___ Dataset extract

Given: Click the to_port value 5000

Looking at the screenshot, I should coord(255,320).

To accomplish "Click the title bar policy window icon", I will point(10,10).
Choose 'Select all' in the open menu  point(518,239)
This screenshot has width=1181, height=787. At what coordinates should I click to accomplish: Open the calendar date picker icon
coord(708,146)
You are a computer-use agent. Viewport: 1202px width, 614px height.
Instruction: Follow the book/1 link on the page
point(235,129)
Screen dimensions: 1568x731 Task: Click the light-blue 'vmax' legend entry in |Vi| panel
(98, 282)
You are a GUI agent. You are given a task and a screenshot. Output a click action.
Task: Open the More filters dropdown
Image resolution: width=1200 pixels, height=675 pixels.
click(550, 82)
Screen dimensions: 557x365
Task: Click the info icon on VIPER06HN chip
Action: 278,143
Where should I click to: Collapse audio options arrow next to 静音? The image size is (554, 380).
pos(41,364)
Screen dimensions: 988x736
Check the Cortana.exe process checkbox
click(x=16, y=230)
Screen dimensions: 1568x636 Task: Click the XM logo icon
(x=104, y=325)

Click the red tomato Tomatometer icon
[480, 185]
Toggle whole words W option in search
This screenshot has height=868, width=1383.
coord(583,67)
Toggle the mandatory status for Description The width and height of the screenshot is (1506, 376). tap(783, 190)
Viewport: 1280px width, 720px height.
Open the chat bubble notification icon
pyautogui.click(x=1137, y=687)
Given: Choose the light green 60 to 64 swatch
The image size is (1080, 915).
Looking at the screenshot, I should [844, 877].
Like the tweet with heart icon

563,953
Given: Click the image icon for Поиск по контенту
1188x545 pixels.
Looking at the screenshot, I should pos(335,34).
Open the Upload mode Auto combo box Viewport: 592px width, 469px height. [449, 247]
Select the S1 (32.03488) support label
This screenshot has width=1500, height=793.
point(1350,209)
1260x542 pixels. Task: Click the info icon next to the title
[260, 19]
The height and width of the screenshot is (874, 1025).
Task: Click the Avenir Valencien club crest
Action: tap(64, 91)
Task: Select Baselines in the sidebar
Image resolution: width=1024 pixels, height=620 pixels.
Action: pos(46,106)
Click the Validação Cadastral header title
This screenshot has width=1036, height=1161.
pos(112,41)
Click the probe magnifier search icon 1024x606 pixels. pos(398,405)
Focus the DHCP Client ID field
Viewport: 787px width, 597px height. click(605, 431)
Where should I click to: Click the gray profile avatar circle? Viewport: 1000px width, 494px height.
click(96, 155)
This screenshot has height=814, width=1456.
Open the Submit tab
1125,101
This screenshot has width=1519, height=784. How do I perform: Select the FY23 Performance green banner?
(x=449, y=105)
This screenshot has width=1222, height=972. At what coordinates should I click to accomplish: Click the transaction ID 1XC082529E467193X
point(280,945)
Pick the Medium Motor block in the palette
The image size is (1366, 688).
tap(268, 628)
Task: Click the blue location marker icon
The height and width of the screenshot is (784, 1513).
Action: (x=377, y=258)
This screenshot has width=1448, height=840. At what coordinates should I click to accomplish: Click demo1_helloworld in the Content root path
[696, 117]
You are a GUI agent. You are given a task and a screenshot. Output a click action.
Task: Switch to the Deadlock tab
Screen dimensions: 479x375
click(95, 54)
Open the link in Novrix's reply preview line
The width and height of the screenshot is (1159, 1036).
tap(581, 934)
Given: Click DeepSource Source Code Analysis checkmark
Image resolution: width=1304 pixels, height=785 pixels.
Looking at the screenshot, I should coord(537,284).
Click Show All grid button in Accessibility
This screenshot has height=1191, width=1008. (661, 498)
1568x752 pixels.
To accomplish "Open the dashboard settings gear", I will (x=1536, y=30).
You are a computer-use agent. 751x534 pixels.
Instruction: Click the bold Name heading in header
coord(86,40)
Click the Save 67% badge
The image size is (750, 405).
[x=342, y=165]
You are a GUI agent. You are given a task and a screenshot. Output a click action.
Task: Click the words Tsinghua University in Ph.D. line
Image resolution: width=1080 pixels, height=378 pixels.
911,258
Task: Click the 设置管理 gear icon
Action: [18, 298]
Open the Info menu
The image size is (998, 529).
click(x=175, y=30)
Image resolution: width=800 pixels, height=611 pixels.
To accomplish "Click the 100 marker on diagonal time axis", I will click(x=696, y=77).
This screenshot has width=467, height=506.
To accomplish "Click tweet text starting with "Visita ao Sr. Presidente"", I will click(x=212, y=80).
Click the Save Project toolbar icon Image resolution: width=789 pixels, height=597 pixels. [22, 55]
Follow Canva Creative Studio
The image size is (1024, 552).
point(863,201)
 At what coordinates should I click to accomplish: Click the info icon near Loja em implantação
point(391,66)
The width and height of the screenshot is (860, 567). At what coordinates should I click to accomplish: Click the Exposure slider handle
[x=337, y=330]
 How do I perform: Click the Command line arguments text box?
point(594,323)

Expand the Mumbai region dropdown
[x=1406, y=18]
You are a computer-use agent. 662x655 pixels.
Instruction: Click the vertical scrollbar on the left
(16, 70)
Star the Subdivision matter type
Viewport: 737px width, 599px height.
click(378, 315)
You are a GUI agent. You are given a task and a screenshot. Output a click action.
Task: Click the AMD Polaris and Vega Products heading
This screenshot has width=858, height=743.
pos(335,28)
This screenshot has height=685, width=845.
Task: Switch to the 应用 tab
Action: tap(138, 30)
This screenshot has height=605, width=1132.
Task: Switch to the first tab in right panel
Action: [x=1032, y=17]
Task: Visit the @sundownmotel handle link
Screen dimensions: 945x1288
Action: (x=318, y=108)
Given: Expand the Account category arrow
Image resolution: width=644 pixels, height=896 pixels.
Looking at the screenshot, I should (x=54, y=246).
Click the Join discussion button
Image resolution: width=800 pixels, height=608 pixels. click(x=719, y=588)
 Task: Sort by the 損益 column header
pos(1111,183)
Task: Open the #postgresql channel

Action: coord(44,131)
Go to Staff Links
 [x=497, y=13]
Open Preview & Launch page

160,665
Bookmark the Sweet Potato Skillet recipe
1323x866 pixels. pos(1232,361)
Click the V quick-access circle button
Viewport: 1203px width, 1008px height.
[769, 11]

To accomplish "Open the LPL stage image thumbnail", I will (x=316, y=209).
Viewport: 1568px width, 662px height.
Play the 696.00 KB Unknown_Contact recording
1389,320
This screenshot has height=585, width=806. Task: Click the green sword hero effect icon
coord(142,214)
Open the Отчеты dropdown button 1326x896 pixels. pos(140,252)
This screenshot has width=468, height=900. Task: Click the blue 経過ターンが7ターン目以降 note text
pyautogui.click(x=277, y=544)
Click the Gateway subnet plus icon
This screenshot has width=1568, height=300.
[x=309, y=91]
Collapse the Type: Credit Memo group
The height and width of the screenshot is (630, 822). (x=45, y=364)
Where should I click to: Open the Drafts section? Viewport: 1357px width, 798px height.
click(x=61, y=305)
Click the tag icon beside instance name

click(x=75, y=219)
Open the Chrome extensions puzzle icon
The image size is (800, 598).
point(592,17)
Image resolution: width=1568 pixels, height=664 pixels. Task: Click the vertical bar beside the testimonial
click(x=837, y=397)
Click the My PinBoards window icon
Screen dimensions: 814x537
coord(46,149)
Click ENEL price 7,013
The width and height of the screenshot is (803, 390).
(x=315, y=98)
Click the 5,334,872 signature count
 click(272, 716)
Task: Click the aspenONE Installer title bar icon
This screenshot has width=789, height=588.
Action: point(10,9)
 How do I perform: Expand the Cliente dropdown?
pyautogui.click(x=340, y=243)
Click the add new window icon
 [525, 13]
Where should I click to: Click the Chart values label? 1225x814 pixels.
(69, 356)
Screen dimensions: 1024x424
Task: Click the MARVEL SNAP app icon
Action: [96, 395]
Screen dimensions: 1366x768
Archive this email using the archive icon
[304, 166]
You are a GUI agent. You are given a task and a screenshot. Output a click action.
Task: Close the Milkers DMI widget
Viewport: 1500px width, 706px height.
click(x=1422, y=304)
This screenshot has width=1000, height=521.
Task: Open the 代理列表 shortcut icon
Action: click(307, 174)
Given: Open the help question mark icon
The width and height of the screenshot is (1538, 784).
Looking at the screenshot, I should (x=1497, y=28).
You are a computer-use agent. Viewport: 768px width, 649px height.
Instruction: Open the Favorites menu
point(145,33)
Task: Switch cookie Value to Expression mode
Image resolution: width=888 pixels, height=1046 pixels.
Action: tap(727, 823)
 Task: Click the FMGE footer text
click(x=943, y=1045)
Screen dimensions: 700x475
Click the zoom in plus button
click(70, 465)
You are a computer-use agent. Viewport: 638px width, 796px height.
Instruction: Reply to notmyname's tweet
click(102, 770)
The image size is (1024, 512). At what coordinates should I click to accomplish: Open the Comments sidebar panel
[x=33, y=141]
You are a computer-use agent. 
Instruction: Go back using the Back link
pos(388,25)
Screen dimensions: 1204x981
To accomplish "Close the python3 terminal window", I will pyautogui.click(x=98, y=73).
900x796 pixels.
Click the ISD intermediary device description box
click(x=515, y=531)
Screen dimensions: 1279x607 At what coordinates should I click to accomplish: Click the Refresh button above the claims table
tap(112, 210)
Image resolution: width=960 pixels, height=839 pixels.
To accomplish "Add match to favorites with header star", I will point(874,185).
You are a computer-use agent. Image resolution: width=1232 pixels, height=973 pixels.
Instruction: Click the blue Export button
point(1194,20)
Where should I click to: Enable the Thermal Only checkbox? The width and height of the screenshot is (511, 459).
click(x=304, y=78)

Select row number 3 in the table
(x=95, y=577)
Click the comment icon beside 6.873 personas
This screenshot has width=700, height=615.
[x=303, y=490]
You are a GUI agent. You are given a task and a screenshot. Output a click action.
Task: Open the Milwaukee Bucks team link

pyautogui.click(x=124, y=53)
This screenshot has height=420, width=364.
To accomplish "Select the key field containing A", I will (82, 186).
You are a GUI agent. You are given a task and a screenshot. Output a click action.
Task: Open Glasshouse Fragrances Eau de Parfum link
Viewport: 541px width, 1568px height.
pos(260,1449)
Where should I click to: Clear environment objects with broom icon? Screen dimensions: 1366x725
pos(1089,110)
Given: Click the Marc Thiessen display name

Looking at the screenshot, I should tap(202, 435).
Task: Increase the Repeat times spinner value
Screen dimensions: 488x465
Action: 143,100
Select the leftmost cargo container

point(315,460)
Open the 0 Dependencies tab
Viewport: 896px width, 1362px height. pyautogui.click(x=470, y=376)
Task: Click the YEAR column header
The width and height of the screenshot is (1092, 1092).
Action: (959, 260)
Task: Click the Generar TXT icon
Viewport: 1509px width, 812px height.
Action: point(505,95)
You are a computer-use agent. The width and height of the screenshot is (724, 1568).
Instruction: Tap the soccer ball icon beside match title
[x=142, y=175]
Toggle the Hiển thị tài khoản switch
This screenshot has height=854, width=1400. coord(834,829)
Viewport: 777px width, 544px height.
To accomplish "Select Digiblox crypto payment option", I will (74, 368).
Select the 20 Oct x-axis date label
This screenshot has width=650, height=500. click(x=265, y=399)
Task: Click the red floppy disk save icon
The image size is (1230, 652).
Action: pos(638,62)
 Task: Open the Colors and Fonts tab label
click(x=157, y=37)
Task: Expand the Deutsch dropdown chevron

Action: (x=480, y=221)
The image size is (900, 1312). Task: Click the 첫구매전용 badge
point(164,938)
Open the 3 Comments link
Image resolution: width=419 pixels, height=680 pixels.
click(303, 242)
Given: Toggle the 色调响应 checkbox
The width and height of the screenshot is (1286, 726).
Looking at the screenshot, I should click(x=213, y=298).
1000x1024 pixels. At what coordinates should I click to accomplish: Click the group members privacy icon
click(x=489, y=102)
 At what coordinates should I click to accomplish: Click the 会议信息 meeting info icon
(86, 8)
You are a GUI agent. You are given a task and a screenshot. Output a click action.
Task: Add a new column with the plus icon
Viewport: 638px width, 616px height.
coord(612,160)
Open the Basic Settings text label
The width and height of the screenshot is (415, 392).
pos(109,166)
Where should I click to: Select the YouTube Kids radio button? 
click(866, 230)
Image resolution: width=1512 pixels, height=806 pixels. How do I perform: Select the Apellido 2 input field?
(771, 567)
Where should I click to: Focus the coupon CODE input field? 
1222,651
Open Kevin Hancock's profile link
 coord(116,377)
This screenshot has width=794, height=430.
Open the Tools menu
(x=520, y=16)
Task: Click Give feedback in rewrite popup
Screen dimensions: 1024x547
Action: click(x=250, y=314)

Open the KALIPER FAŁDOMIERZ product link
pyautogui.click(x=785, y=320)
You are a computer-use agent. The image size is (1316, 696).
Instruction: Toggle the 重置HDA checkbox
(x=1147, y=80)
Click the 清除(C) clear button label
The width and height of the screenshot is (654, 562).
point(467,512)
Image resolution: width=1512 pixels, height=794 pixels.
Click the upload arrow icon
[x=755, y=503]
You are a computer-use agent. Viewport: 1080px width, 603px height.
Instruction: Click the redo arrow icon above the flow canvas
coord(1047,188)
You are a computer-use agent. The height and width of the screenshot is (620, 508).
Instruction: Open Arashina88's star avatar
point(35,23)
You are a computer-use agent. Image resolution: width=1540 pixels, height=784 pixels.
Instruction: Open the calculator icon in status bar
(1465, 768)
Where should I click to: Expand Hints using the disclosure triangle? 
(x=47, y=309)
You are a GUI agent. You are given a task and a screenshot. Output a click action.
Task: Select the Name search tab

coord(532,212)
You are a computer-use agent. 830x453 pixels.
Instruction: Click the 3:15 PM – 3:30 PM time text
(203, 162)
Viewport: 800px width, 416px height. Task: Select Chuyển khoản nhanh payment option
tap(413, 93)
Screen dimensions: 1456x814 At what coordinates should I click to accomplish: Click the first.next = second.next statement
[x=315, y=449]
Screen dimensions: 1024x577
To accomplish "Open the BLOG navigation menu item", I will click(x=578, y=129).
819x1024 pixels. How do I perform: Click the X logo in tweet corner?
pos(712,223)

______

§ **Problem description**: Could you restate word for word the lines above, from the one that contains "Open the KALIPER FAŁDOMIERZ product link" through the one that contains "Click the 清除(C) clear button label", and no others?

§ **Expected output**:
Open the KALIPER FAŁDOMIERZ product link
pyautogui.click(x=785, y=320)
You are a computer-use agent. The image size is (1316, 696).
Instruction: Toggle the 重置HDA checkbox
(x=1147, y=80)
Click the 清除(C) clear button label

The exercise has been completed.